Prior to joining the ASO, Mr. Sherwood performed regularly with the Naples Philharmonic Orchestra, and also was a member of the New World Symphony. Since the summer of 2005, he has performed regularly with the Grand Teton Music Festival Orchestra in Jackson Hole, Wyoming.
Mr. Sherwood is the music director and percussionist for Sonic Generator, the new music ensemble-in-residence at the Georgia Institute for Technology. An active teacher and clinician, he has presented master classes at the 2001 and 2003 Percussive Arts Society International Conventions. Mr. Sherwood is an endorser of Pearl Drums, Adams Musical Instruments and Pro-Mark. He resides in Atlanta with his wife Jessica, his son Leo, and Patsy the pug.

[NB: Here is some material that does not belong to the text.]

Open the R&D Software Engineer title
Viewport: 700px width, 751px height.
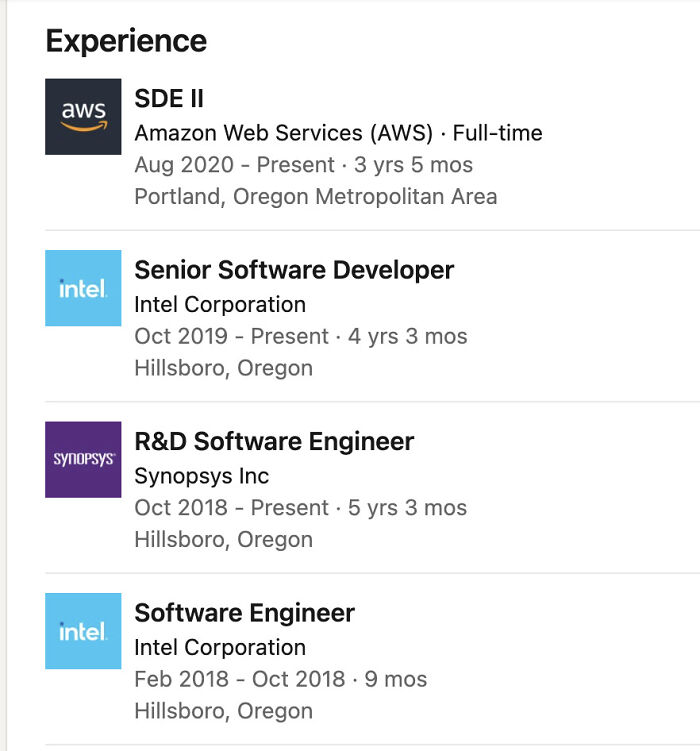coord(274,441)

Photo by J.D. Scott for the Atlanta Symphony Orchestra
Christina Smith, a native of Sonoma County, California, has performed with the Atlanta Chamber Players since 2000. She began her flute studies when she was seven.
Ms. Smith has appeared as soloist with many orchestras in Northern California, including the San Francisco Symphony at the age of 15. She graduated from Interlochen Arts Academy, where she won the Academy’s highest honor, the Young Artist Medal. In the same year, she became an awardee in the NFA’s National Arts Recognition and Talent Search. In 1989, she entered the Curtis Institute of Music to study with Julius Baker and Jeffrey Khaner and has also studied with Timothy Day and Keith Underwood.

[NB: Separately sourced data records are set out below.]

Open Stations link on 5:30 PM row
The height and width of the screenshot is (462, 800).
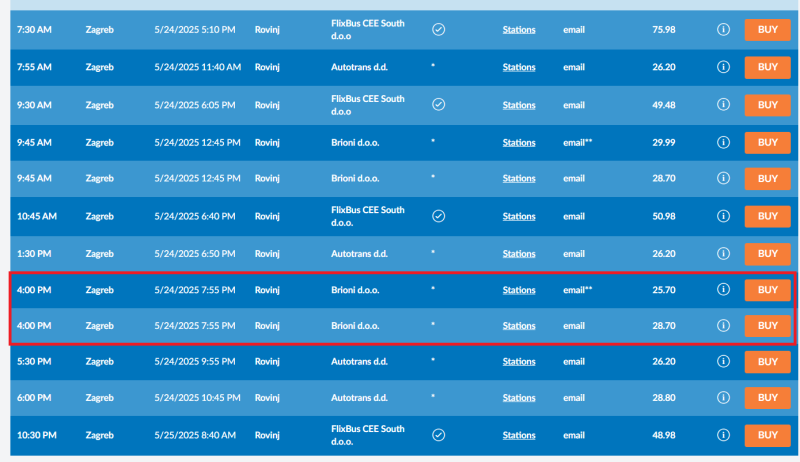point(519,362)
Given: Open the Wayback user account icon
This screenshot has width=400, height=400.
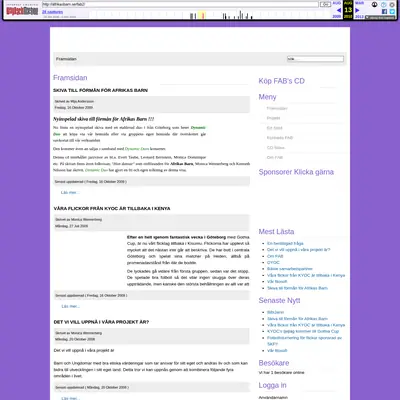Looking at the screenshot, I should click(x=375, y=5).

Appointed Principal Flute of the Atlanta Symphony Orchestra at the age of 20, Ms. Smith has appeared as soloist with the ASO many times, performing works by Mozart, Vivaldi, Bizet, Rodrigo, Nielsen, John Corigliano, Christopher Rouse, and Kaija Saariaho. Her summer appearances include the Blossom, Tanglewood, Sunflower, Highlands, Bellingham, Bay Chamber Concerts, and Marlboro Music festivals. Her first CD, entitled “Encantamiento” for flute and harp, with ASO Principal Harpist Elisabeth Remy Johnson, was released in 2009. Currently on the faculty at Kennesaw State University, she regularly appears in recitals, chamber music, and master classes throughout the country.